Un film marquant. Xavier Giannoli s’est emparé de l’histoire de Jean Luchaire pour essayer de comprendre et de nous faire comprendre comment un journaliste humaniste des années 20, militant de l’entente pacifiste franco-allemande, issu d’une famille de gauche, s’est laissé entraîner, sous l’occupation, dans la collaboration et le soutien à l’antisémitisme. Lâcheté et vénalité. Le film est puissant et passionnant car il est nuancé. Il s’attache aussi de façon subtile à approcher l’évolution du personnage de Otto Abetz, jeune professeur d’art, humaniste, francophile, ami de Luchaire qui deviendra ambassadeur d’Allemagne à Paris et jouera un jeu compliqué, sa lucidité ne l’empêchant pas de laisser se commettre les crimes et le génocide. Otto Abetz (August Diehl, remarquable) mériterait, à lui seul, un film de la même envergure.

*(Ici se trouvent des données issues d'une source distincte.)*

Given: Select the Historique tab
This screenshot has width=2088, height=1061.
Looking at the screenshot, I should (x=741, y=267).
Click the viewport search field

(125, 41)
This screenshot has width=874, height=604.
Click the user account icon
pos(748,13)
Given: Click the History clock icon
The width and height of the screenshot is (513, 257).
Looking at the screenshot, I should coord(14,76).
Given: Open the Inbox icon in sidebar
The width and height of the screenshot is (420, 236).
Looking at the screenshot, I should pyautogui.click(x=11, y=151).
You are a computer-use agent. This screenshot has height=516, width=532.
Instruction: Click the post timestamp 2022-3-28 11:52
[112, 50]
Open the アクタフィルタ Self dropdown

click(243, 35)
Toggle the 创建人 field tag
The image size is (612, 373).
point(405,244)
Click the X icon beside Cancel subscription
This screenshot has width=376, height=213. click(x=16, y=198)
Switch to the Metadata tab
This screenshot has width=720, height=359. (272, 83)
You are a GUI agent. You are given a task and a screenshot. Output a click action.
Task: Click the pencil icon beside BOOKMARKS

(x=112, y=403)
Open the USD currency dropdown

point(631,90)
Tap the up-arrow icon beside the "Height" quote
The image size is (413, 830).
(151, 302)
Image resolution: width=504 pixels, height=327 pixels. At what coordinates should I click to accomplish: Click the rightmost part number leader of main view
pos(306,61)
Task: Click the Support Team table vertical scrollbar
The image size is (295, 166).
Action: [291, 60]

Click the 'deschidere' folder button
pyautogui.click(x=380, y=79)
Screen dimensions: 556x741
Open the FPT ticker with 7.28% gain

L’on est plongé dans un certain Paris occupé, celui des rédactions collaborationnistes, des théâtres, des restaurants, des orgies où sombrent toutes celles et ceux qui s’affranchissent des moindres règles morales pour se vautrer dans la débauche et la compromission. Corinne Luchaire, jeune actrice prometteuse, fascinée par son père, se fourvoie en totale inconscience. Dans le film c’est elle qui raconte en retour-arrière le destin de son père et le sien.
Tout est passionnant dans ce film, en particulier la fin : le réquisitoire du procureur (joué impeccablement par Philippe Torreton) dont on voudrait retrouver le texte tant il est fort ( se poser la question, qu’aurait-on fait à sa place ? c’est répondre : on aurait collaboré !) et l’attitude du réalisateur, juif Ukrainien, Leonide Moguy, qui, fin 40, avait prévenu Corinne au début de sa carrière, et qui après-guerre lui pardonne . Sur les camps, Corinne lui dit : mais je ne savais rien. Moguy : mais la question est, voulais-tu savoir ?
Un film magistral qui sera, probablement pour moi, le meilleur de l’année 2026.